2.5. Cultivation of Other C. sativa Genotypes on the 3 Selected Media
Calli derived from stem explants of other genotypes propagated in vitro, namely Local 14 and Fédora 17, were initially induced and cultivated on a medium supplemented with 2,4-D 4.5 µM and kinetin 0.93 µM. Subsequently, the calli were transferred to the 3 selected media and sub-cultured twice (corresponding to a period of 2 months) to allow acclimatisation to the new culture conditions.
2.6. Statistics
Statistics were performed with the SPSS software (IBM SPSS Statistics v20) after log10-transformation of the data. Normality and homogeneity were checked with a Shapiro–Wilk and Levene’s test, respectively. Normal and homogeneous data were analysed with a one-way ANOVA followed by Tukey’s post hoc test, while non-parametric data were analysed with a Kruskal–Wallis test coupled to a Dunn’s post hoc test.
3. Results
3.1. Effect of PGRs on Callogenesis
The most effective callogenesis media were identified by assessing five key parameters: percentage of callus induction, extent of callus formation across the stem, callus proliferation, colour, and texture (Figure 1; Supplementary File, folders “Parameters scored” and “Means of the parameters”). The optimal characteristics for these parameters were defined as follows: 100% callus induction, callus formation across the entire stem segment, high proliferation of callus biomass, cream-coloured, and friable texture.

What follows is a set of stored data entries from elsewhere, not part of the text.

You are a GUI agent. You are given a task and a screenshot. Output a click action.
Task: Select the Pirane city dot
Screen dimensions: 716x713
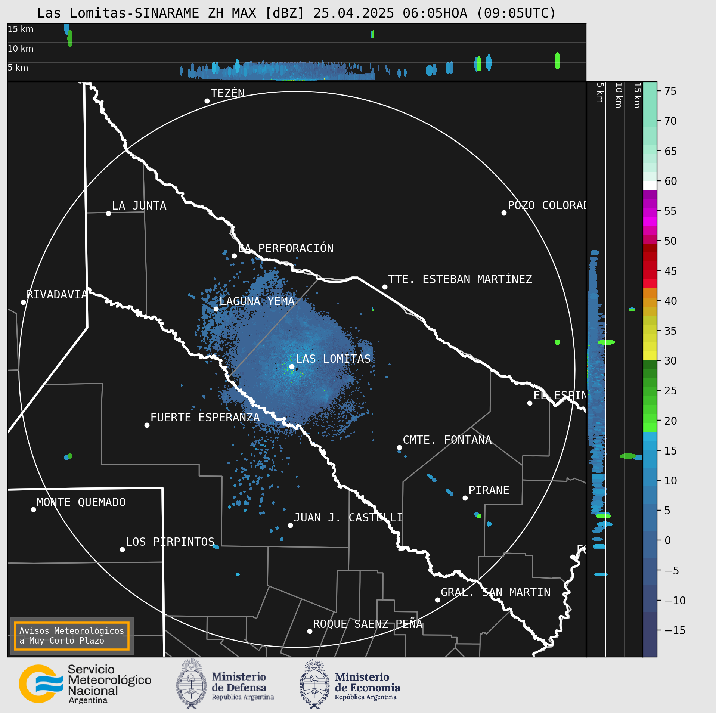pyautogui.click(x=465, y=498)
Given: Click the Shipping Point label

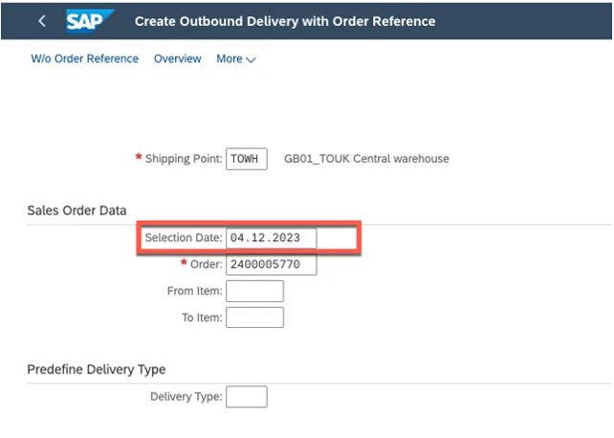Looking at the screenshot, I should [183, 159].
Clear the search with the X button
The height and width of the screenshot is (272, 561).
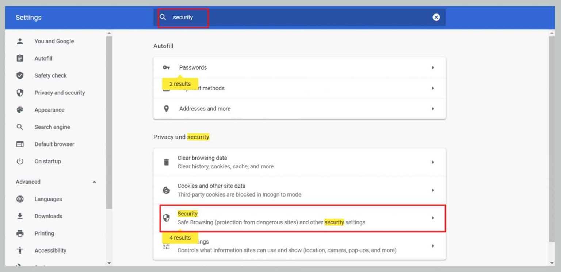(x=436, y=17)
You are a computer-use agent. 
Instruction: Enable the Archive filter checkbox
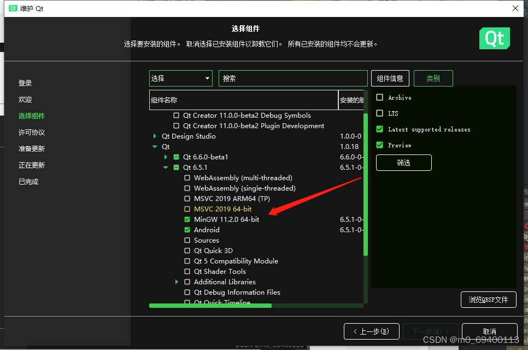pyautogui.click(x=379, y=97)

The hierarchical clustering of the normalised data obtained for each of the five parameters (Supplementary File, folders “Normalised data” and “Means of the normalised data”) revealed three main clusters when using a Pearson correlation coefficient threshold ≥0.91 (Figure 2), indicating strong similarity among the best-performing media. Cluster 1 comprises media 4, 24, 17 and 46, which did not show optimal parameters, as evidenced by a low callus proliferation. Similarly, Cluster 2, comprising media 2, 37, 3, 48, 35, 36, 44 and 49, was characterised by generally poor scores across all media, including callus proliferation, coverage, colour, and texture. Cluster 3 also resulted in non-optimal characteristics, particularly in terms of callus proliferation, colour, and texture, thereby limiting its suitability for the subsequent establishment of cell suspensions. In contrast, the sub-group within Cluster 1, including eight media formulations, i.e., media 20, 26, 13, 43, 39, 38, 42 and 47 (Table 1), showed the best results. However, medium 20 was excluded due to its suboptimal callogenesis percentage. The remaining seven media from Cluster 1, i.e., media 26, 13, 43, 39, 38, 42 and 47, were selected for further analysis to identify the most effective formulations among them. These seven media consistently induced callogenesis with high proliferation and extent of explant coverage. For simplicity, these seven media will be referred to as media I-VII (Table 2).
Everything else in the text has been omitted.